Orang-orang yang tenggelam dalam lautan kelalaian dan kesesatan, tidak akan bisa bersahabat dengan Dzat Yang Maha Besar lagi Maha Tinggi. Karena itulah, secara tegas mereka dilaknat dan dicampakkan dari area penerimaan dan pencapaian yang terhormat, sebagaimana yang dikatakan Allah s.w.t. tentang pengusiran dan pelaknatan mereka, melalui sumpah-Nya dengan berbagai perkara yang agung. Setelah memberikan keberkahan, Allah s.w.t. berfirman: (بِسْمِ اللهِ) [Dengan menyebut nama Allah] yang tersingkap pada semua makhluk sesuai dengan nama-nama dan sifat-sifatNya, demi untuk menunjukkan kekuasaan-Nya yang sempurna, (الرَّحْمنِ) [Yang Maha Pemurah] kepada semua makhluk, sebagai penyempurnaan bagi pengasuhan-Nya, (الرَّحِيْمِ) [lagi Maha Penyayang] kepada satu macam manusia, untuk mengagungkan hikmah dan kemaslahatan-Nya yang dititipkan pada kehidupannya.

Ayat 1.

(وَ السَّمَاءِ) [Demi langit] nama-nama dan sifat-sifat yang bercahaya dan memancarkan sinarnya di alam ketuhanan, (ذَاتِ الْبُرُوْجِ) [yang mempunyai gugusan bintang] dari jiwa-jiwa suci yang menerima pantulan sinarnya dan disiapkan untuk meraih limpahan cahaya Dzat-Nya.

Ayat 2.

(وَ الْيَوْمِ الْمَوْعُوْدِ) [Dan hari yang dijanjikan] untuk menunjukkan keterjelasan dan ketersingkapan yang sempurna, yang terpantul dari alam keesaan saat hilangnya uraian nama dan sifat dari keterjelasan.

Ayat 3.

(وَ) [Dan] bersatunya (شَاهِدٍ وَ مَشْهُوْدٍ) [yang menyaksikan dan yang disaksikan] dalam pandangan panca indera. Wahai orang-orang yang terhalang dari Allah s.w.t., yang dicampakkan dari area kehadiran-Nya yang mulia, dan yang dilaknat, kalian semua tidak diizinkan untuk berada di bawah naungan dan sisi-Nya. Yang dimaksud oleh ayat ini adalah kaum kafir Makkah yang dilaknat Allah s.w.t. Sebab surah ini turun untuk memberi dukungan kepada kaum Mu’min dalam menghadapi berbagai macam tindakan menyakitkan yang menimpa mereka, di mana dukungan ini diwujudkan dalam bentuk seperti:

Ayat 4.

(قُتِلَ) [Telah dibinasakan] dan dilaknatnya (أَصْحَابُ الْأُخْدُوْدِ) [orang-orang yang membuat parit].

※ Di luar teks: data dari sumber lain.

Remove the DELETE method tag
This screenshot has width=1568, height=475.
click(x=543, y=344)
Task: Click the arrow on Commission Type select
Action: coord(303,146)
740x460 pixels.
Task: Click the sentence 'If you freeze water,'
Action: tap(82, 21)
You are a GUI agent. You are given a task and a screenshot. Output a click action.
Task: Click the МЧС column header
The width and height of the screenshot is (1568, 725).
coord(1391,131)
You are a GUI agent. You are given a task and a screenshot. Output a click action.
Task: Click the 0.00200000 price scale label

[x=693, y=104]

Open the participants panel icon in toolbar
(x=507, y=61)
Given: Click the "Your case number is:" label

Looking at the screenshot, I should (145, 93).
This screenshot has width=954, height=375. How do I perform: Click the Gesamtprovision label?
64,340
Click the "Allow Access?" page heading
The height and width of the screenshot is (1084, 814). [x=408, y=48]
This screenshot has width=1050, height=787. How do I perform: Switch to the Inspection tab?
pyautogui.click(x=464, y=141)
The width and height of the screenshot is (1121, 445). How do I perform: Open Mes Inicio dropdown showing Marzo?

Terkait dengan pembuat parit ini, diriwayatkan bahwa ada seorang raja yang memiliki seorang penyihir sehingga sang raja berlaku sombong. Lalu ada seorang anak yang bergabung dengan si penyihir untuk belajar sihir darinya. Di sela-sela waktunya belajar sihir, si anak mendengar suatu nasehat dari seorang pendeta. Lalu pada suatu hari, dalam perjalanannya, anak itu melihat seekor ular yang berada di tengah jalan sehingga membuat orang-orang tidak berani melintasi jalan tersebut. Maka ia pun mengambil sebongkah batu, lalu berkata: “Ya Allah, seandainya si pendeta lebih Engkau cintai dibandingkan si penyihir, maka aku akan membunuh ular ini.” Akhirnya, si anak dapat membunuhnya. Dan setelah itu, ia dapat menyembuhkan berbagai penyakit lainnya.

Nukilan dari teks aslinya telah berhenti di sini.